-- Excerpted text --

The challenge for any chronicler of a Silicon Valley company is to distinguish between hype and reality. In Google's case, because of its indisputable financial success, the task becomes harder. After all, when Google has cornered $20 billion of advertising revenue a year--revenue that has come from struggling newspapers and other traditional producers of "content," which are in danger of losing their footing altogether--the vast flows of money can hide many simmering problems. It is remarkable that after ten years of escalating market dominance, Google's one truly successful innovation remains its search engine; it has developed more than 150 other applications, but they're either not as popular as competitors' products, or have failed to generate revenue.

The first question Richard L. Brandt addresses is Google's ambition to be the world's librarian. Google has always been very clear that it wants to digitize every bit of information. This raises obvious questions about the power Google possesses over this information. Why is it that the world's governments are not organizing and digitizing this information? Obviously, it's natural to worry about a single corporation becoming the potential gateway to everything that has ever been written or said. Since Brandt did not have personal access to the Google founders, one might have expected greater skepticism toward the self-proclaimed ethical motivations of Google's founders--embodied in their ubiquitous motto, "Don't be evil." This ethos must be seen in the context of the period of Google's emergence; the great computer giant of its era, Microsoft, was being assailed from all corners--the public, competitors, and governments alike--for being the epitome of evil.

Libraries, it is to be noted, do not charge for their content. So far, neither does Google. But we are at a very early stage yet in the life of the Internet, and it remains to be seen how this evolves. That the gatekeeper should be a single private entity, which moreover imposes its own model of advertising (which may or may not work for every content provider), should provoke concern. It is the business model inside Google's algorithms--Google's own brain--that we should be concerned about, rather than the degree to which Larry Page and Sergey Brin's brains might be virtuous and ethical.

Google is the single greatest force currently putting pressure on existing business models for publishing, broadcasting, communications, and entertainment. Google, with its Android phone software, has entered the telephone business. The way Google looks at it, all forms of communication can be redefined as search--search according to Google, that is. Google is wary of competing portals--such as Facebook, or the iPhone, or anywhere else users congregate and feel most comfortable--posing a challenge to its preeminence as the Internet's homepage of choice. It has tried to keep the homepage simple, free as it is of clutter and distractions, and has not shown any inclination to be a portal, such as AOL, paradigmatically, tried to do.

-- Dataset --
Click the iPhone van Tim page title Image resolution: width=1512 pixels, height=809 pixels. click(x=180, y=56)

---

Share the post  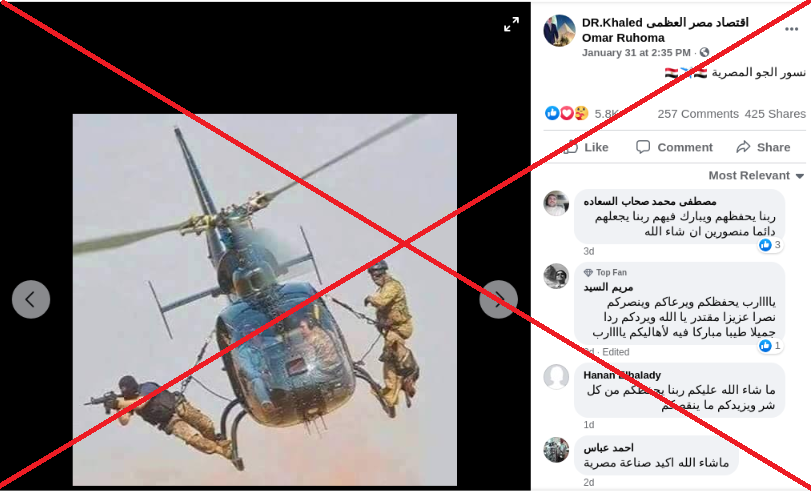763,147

==

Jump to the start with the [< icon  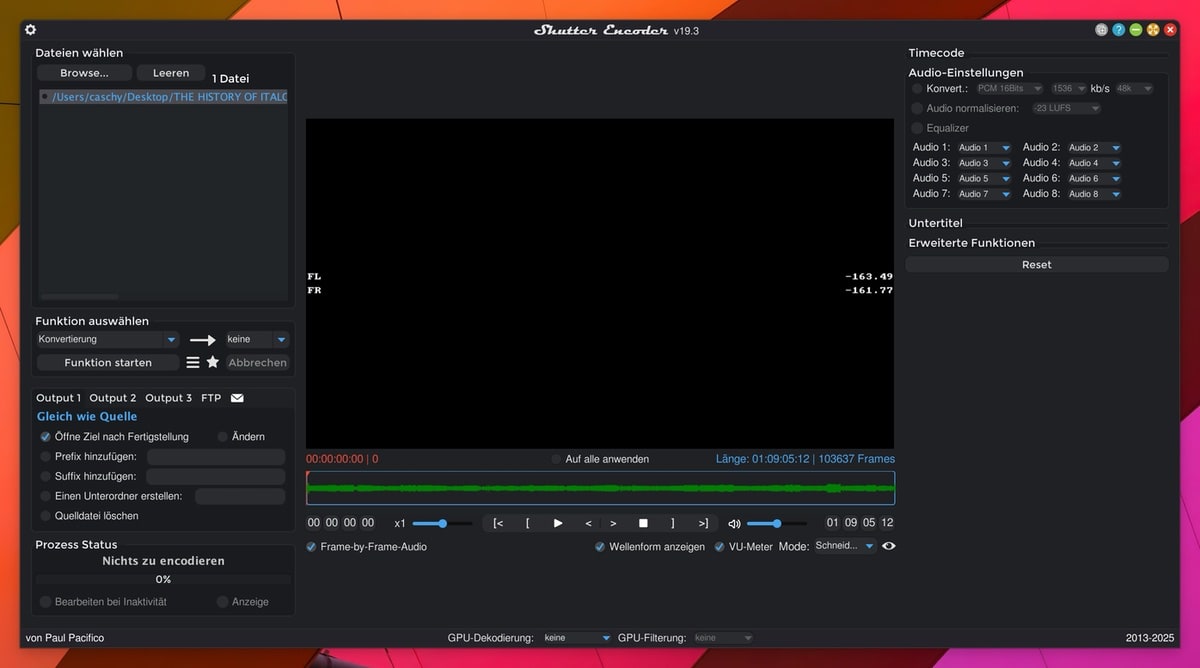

-- Given exercise --
In the Google excerpt above, copy word for word the part that opens with the words containing "Google is the" and closes with "tried to do.".

-- Answer for this exercise --
Google is the single greatest force currently putting pressure on existing business models for publishing, broadcasting, communications, and entertainment. Google, with its Android phone software, has entered the telephone business. The way Google looks at it, all forms of communication can be redefined as search--search according to Google, that is. Google is wary of competing portals--such as Facebook, or the iPhone, or anywhere else users congregate and feel most comfortable--posing a challenge to its preeminence as the Internet's homepage of choice. It has tried to keep the homepage simple, free as it is of clutter and distractions, and has not shown any inclination to be a portal, such as AOL, paradigmatically, tried to do.